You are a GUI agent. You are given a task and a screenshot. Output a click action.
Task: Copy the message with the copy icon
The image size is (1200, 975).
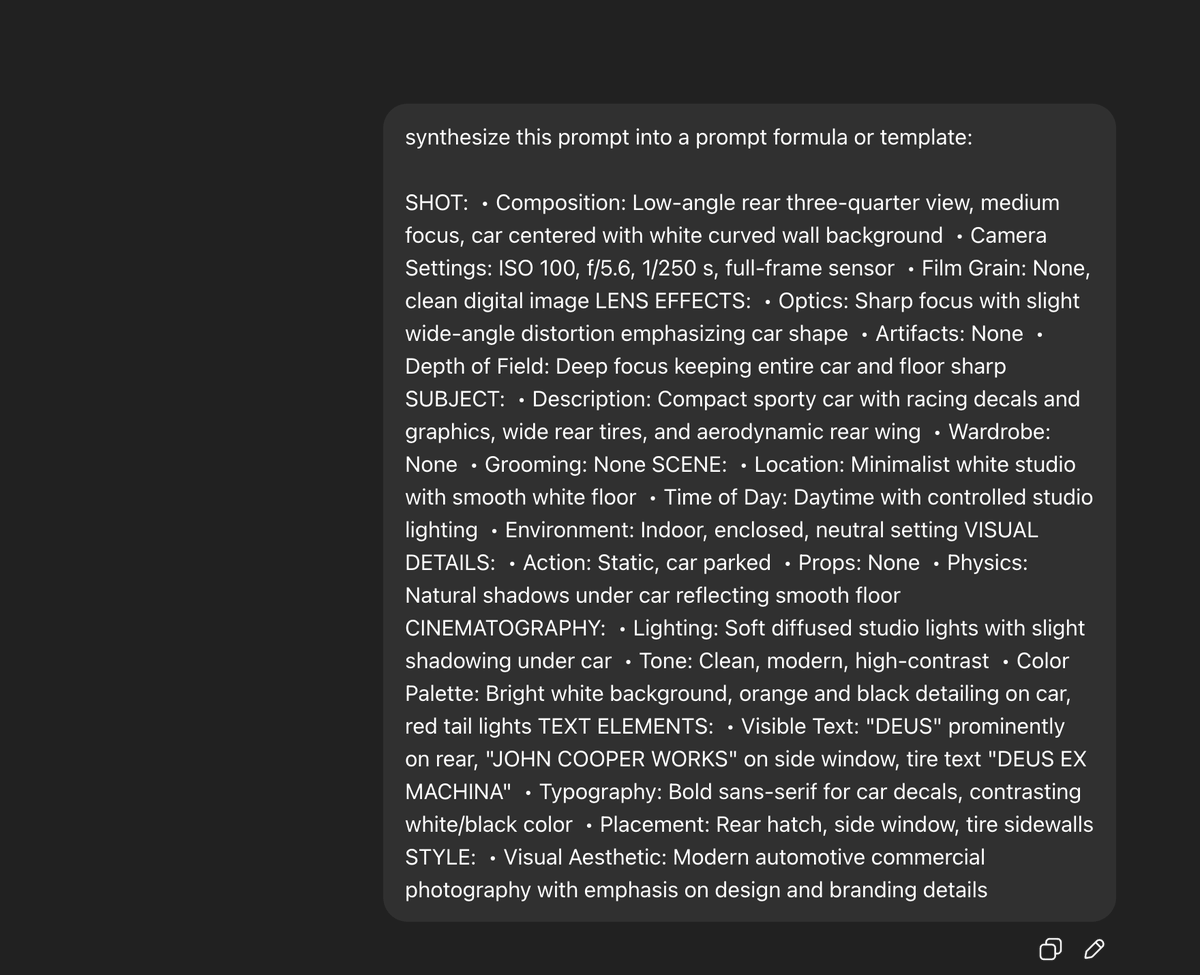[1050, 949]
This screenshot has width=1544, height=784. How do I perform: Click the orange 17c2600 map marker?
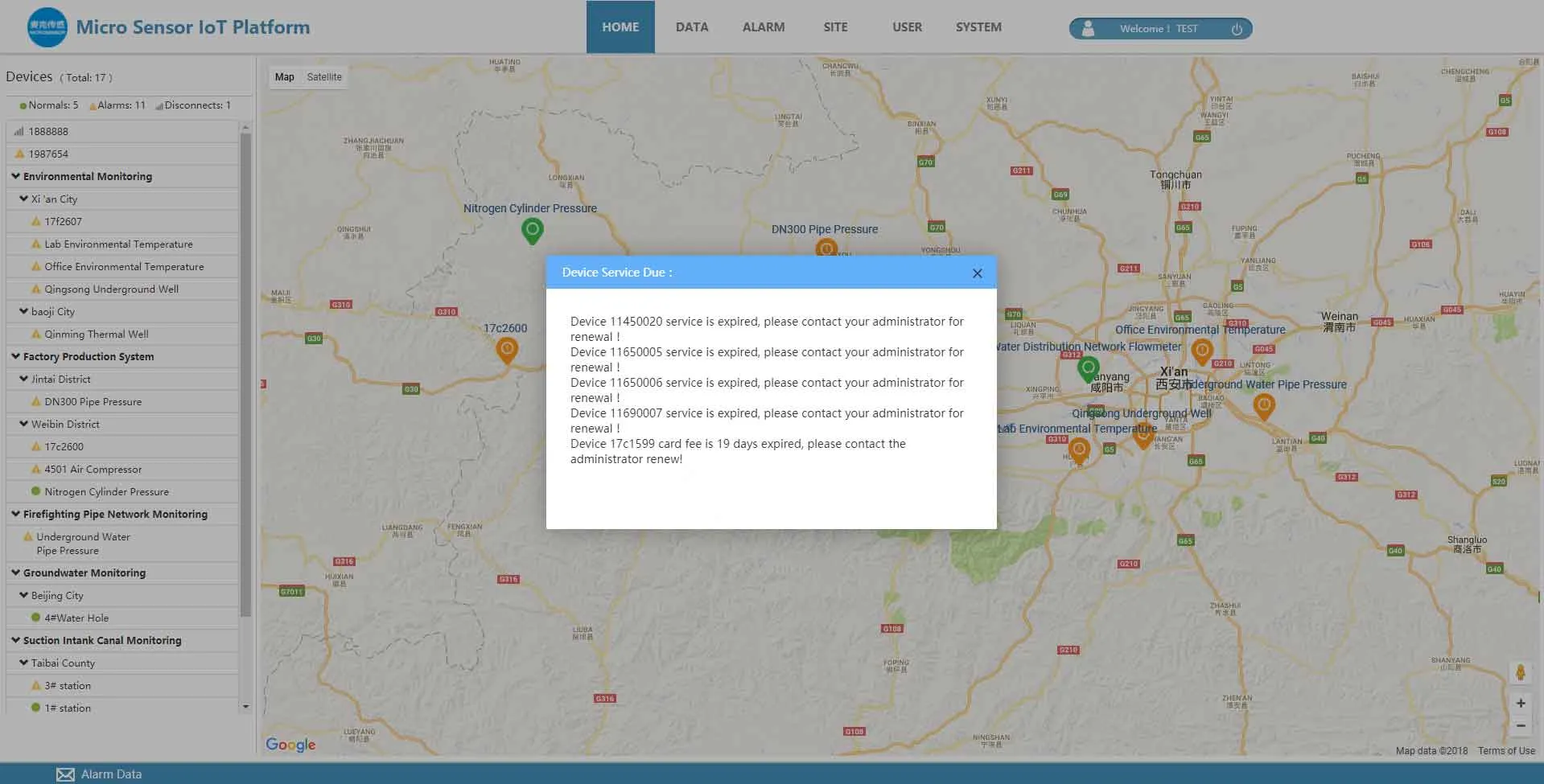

Goal of the exercise:
Exclude every image and return the material above exactly.

Answer space:
You are a GUI agent. You are given a task and a screenshot. Output a click action.
Task: Copy the message with the copy icon
The image size is (1200, 975).
[1050, 949]
This screenshot has width=1544, height=784. How do I perform: Click the orange 17c2600 map marker?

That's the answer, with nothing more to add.